Participants who had been exposed to the highest level of physical and emotion abuse had a more than 2-fold increase in the risk of developing systemic lupus erythematosus. The findings indicated a need to further research and understand biological and behavioral changes triggered by stress when it is combined with other environmental exposures, the researchers had said.
4. Surviving childhood cancer
People who survive childhood cancers are not necessarily out of the woods. Research published in Circulation has shown that childhood cancer survivors have an increased risk for developing cardiovascular diseases due to cancer treatment and metabolic disorders. A group of 7289 survivors were compared with 36,205 cancer-free subjects of the same age, gender, and postal code.

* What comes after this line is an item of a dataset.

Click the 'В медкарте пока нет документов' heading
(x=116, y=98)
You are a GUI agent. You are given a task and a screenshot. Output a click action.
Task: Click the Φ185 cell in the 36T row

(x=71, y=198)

The researchers found a significant increase in risk of cardiovascular disease for childhood cancer survivors 10 and 15 years after index with nearly 3% of childhood cancer survivors experiencing 1 or more cardiac events compared with 1% of cancer-free subjects.
5. COPD risk factors
Some childhood factors can predispose children to develop chronic obstructive pulmonary disease (COPD), and die from it, as adults. One study showed that asthma, maternal smoking, bronchitis, allergic rhinitis, and eczema in childhood increased the risk of COPD. The findings contradict previous beliefs that lung function established in childhood tracked throughout life. People who were exposed to maternal smoking and then took up smoking later had a more rapid lung function decline.
Another study has shown that long-term exposure to secondhand smoke in childhood increases the risk that those children will eventually die from COPD in adulthood. The study followed participants between the ages of 50 and 74 years old for 22 years. Those who lived with a daily smoker in their childhood had a 31% higher mortality from COPD compared with the participants who did not live with a daily smoker.